### [TRY IT]
Look through the entries that follow and return each line that has the string "table".

┌─ DATA SUPPLIED

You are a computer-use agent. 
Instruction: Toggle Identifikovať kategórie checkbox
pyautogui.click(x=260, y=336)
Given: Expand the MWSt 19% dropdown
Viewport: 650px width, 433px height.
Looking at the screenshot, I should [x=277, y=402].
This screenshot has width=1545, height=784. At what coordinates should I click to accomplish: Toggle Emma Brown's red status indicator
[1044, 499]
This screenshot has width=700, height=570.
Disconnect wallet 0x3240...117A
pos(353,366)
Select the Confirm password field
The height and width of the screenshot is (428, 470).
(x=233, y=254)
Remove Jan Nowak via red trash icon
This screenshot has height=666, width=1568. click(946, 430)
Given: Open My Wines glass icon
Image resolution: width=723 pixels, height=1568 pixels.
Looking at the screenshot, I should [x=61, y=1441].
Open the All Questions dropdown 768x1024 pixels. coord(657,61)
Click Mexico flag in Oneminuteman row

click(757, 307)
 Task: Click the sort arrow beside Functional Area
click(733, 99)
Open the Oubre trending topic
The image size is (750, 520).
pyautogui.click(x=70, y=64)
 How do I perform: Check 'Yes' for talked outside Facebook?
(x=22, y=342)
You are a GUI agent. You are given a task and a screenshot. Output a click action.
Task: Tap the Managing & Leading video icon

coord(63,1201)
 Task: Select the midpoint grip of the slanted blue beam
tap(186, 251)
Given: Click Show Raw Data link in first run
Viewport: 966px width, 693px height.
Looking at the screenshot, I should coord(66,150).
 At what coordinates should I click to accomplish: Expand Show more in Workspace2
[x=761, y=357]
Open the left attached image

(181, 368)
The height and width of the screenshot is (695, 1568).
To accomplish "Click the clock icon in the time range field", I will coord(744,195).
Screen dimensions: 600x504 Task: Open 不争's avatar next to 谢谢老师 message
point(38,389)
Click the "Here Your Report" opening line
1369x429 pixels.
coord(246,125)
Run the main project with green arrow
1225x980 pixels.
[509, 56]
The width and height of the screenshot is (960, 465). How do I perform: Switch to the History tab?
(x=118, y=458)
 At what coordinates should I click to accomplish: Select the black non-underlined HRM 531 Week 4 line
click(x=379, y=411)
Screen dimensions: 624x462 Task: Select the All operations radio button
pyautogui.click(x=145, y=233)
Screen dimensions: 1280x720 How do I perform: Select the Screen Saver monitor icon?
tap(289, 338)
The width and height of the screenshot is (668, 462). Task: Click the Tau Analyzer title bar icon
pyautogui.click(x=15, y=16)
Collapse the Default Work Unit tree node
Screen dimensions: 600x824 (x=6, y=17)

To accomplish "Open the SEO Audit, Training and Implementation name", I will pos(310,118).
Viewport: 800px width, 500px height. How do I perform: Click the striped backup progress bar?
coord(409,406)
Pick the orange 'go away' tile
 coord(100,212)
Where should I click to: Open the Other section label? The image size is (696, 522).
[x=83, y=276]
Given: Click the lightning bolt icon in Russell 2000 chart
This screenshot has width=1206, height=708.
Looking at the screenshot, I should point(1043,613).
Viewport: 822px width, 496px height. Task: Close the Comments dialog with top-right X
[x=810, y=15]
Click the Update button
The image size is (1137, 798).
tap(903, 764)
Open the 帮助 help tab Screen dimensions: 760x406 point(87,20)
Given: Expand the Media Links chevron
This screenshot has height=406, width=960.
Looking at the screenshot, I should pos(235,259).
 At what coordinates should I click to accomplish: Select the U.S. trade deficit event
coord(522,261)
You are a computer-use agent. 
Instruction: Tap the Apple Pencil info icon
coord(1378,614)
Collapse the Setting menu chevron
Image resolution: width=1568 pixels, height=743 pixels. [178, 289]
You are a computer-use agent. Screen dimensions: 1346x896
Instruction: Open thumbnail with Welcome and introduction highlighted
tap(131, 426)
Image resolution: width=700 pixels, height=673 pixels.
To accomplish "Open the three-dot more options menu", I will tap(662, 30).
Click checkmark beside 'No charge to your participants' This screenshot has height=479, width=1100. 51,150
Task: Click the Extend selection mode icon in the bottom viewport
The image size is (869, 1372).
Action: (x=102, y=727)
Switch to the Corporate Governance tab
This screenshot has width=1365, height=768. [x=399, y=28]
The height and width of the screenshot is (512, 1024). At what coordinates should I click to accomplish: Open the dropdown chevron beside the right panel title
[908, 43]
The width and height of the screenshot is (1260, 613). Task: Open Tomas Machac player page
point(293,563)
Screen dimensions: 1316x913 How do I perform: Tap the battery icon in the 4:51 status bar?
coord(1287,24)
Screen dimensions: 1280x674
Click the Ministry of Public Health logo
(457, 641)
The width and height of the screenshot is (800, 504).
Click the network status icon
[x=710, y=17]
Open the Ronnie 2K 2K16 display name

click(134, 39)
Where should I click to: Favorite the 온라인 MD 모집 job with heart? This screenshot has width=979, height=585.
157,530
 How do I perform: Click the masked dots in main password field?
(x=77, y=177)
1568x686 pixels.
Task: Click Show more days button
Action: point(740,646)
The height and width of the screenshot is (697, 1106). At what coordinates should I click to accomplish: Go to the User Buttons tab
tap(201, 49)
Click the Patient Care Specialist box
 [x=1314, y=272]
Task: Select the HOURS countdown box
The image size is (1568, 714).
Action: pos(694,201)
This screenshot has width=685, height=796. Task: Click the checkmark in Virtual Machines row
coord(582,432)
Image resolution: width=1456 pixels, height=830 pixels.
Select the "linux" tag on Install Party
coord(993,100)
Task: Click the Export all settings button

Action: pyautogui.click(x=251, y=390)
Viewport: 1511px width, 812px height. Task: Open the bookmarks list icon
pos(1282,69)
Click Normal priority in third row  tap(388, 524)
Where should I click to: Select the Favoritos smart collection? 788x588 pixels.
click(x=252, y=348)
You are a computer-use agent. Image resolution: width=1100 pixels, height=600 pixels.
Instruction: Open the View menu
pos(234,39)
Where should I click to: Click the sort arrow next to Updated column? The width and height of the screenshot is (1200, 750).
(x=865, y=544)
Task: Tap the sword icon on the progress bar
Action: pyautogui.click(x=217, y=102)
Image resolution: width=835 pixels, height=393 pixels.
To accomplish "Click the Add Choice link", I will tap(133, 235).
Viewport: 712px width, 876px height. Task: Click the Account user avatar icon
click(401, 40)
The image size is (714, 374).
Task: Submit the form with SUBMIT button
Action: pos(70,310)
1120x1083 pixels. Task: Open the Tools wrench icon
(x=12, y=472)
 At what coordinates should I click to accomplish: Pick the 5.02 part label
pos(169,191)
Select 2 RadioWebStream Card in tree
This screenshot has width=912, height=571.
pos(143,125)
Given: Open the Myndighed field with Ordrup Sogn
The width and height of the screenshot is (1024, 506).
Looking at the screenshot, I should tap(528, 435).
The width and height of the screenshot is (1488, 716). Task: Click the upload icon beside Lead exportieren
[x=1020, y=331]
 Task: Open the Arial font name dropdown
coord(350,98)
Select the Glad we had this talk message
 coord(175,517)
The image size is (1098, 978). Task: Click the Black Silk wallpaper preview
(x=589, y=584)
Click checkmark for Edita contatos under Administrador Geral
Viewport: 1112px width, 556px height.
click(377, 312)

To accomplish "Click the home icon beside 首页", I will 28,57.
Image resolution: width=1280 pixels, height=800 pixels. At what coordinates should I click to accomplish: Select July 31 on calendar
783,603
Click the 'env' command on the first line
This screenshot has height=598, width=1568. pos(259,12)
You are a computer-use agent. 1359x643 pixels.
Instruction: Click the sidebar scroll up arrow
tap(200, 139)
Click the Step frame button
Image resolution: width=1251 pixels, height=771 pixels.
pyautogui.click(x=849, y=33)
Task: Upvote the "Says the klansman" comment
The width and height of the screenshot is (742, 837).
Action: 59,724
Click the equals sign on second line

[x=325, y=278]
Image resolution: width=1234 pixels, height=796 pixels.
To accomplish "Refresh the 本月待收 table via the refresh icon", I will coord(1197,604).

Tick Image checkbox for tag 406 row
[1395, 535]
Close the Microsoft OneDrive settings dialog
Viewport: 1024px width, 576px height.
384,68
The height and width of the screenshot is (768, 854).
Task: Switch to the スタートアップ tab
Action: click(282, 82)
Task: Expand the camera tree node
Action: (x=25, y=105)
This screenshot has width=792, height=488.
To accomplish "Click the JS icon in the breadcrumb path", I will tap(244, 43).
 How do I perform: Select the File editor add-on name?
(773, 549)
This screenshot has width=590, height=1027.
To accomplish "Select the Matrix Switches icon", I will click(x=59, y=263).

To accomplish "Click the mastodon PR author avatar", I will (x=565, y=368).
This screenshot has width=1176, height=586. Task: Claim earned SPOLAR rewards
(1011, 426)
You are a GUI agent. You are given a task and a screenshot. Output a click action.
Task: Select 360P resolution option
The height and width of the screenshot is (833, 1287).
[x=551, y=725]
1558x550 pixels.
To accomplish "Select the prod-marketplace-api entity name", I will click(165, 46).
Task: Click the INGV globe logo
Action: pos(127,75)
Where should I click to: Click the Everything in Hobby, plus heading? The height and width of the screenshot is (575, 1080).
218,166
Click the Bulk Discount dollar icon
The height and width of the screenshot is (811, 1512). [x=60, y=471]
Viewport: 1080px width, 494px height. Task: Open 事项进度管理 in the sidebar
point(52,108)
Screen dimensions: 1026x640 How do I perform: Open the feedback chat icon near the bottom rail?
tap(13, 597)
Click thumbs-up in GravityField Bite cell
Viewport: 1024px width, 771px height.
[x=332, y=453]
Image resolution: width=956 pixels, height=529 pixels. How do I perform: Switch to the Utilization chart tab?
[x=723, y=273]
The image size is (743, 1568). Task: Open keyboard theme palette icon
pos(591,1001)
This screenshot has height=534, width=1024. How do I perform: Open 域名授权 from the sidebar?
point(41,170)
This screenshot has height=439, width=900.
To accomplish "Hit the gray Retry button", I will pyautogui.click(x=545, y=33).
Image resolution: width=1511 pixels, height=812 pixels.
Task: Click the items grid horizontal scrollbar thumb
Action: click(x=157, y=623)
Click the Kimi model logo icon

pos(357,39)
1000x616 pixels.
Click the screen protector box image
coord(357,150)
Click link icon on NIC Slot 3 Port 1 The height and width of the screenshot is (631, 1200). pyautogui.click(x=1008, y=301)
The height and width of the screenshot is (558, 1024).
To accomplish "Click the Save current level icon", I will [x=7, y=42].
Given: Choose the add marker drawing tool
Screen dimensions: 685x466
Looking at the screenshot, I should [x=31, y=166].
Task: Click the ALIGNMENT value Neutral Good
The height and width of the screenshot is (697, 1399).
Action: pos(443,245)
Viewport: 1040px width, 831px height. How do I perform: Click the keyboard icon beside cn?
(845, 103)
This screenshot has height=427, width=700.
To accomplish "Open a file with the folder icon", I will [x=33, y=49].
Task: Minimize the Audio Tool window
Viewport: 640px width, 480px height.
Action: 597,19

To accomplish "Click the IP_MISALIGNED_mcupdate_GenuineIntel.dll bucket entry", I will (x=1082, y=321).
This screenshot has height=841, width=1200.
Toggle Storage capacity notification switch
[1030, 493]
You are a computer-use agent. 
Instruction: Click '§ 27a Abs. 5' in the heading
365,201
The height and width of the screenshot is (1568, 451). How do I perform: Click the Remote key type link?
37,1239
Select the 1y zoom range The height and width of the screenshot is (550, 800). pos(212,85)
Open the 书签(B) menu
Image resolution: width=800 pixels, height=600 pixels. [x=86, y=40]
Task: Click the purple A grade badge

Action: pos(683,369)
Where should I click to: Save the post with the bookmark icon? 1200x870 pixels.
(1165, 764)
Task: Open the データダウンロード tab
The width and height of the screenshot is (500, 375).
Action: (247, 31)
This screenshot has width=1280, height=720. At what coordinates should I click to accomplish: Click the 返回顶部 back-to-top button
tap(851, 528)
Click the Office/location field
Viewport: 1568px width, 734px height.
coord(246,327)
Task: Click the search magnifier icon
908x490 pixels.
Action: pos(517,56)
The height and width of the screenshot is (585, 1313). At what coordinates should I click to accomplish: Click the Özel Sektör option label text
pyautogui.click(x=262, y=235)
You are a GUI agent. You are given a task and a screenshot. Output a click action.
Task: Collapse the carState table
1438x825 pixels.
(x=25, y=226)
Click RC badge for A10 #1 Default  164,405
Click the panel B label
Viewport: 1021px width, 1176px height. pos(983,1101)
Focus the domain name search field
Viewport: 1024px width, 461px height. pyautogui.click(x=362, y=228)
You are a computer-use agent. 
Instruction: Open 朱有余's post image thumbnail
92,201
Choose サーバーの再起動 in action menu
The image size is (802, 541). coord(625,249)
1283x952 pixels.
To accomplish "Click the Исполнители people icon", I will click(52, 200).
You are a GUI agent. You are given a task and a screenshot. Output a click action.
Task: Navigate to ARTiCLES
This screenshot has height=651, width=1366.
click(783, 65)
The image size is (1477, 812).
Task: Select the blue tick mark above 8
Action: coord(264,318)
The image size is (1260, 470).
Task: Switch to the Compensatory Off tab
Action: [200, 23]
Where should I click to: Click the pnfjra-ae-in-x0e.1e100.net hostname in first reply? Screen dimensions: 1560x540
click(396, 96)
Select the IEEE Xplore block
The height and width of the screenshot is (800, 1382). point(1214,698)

└─

### [YOUR SOLUTION]
To accomplish "Refresh the 本月待收 table via the refresh icon", I will coord(1197,604).
Task: Collapse the carState table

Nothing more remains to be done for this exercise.